In a Q&A, the professor opens up about the coming of his new book, “Hard Target,” and working with his writing partner, Marcus Noland
By Sarah Pfledderer | GPS News
From headlines to bylines and airtime, Stephan Haggard often serves as the world’s go-to source for making sense of economic, political and security developments on the Korean Peninsula.
And now—alongside his long-time collaborator Marcus Noland, executive vice president and director of studies at the Peterson Institute for International Economics—the professor at the UC San Diego School of Global Policy and Strategy (GPS) has penned his most current policymaking perspectives into a new book, “Hard Target.”
Ahead of its release in May, we connected with Haggard for a peek into the 344-page manuscript that captures the effects of sanctions and inducements on North Korea, including the reluctance of the North Korean leadership to weaken its grip on foreign economic activity.
How long has “Hard Target” been in the making, and why now is it appropriate to publish?
Never ask an author how long it has taken to complete a book. More seriously, Marc and I started thinking about sanctions while we were writing “Famine in North Korea,” which came out a decade ago. We felt no one was paying attention to the political economy of the North Korean nuclear crisis at the time, which is now a part of this book.

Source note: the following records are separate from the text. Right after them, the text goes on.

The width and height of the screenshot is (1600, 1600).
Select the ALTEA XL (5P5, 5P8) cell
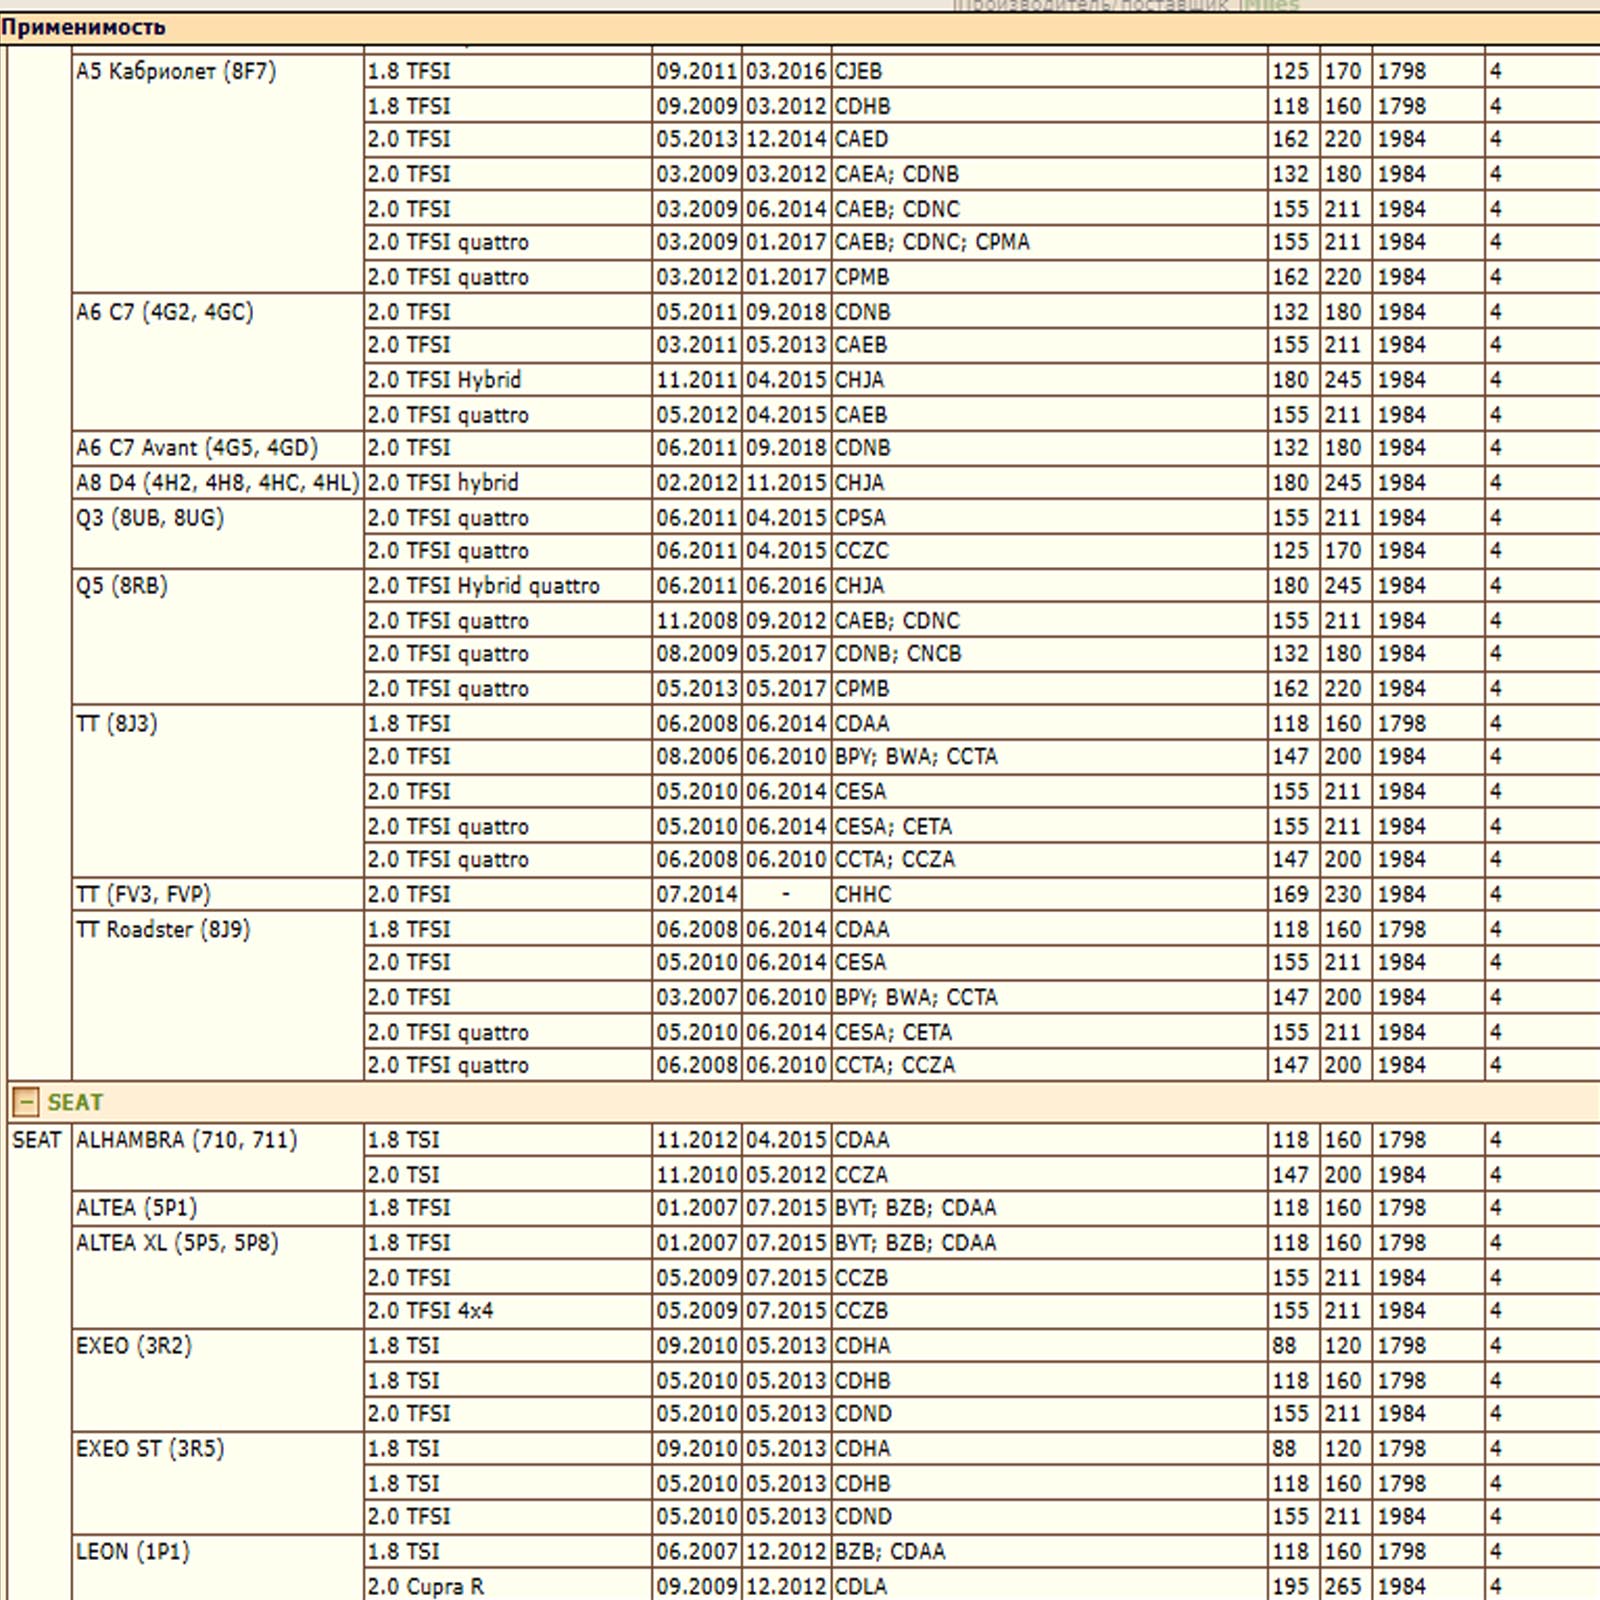click(x=177, y=1243)
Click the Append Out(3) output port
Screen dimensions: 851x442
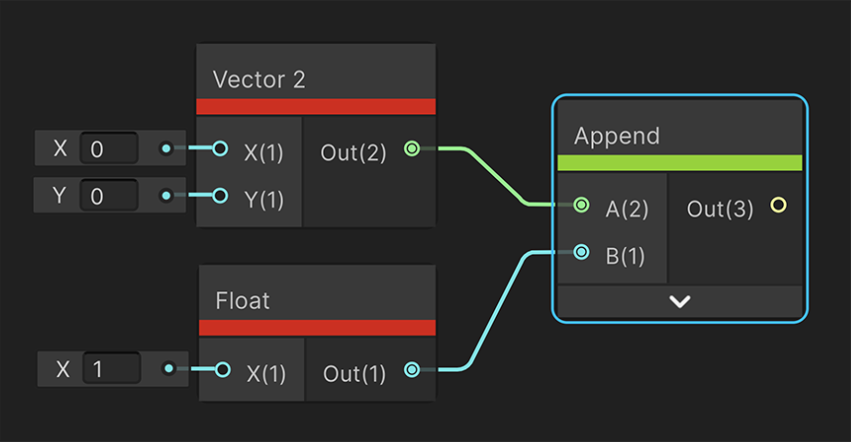pyautogui.click(x=778, y=206)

What’s behind the name “Hard Target?”
The question of whether sanctions ‘work’—and the conditions under which they do—is at the heart of a lot of policy debates at the moment, from Russia to Iran, Cuba and other so-called rogue regimes. Clearly, countries that have large trading partners like China or that are authoritarian represent hard targets, since they are more immune than countries that are more exposed.
Who should read this?
I confess it is not light reading. It tries to walk through some of the theory behind what makes sanctions work. But the stories we tell about the politics of the regime, its trading relations, how firms operate in the country and a narrative of the nuclear crisis were written to be accessible to an interested policy audience. That is a long-winded way of saying that everyone should read it.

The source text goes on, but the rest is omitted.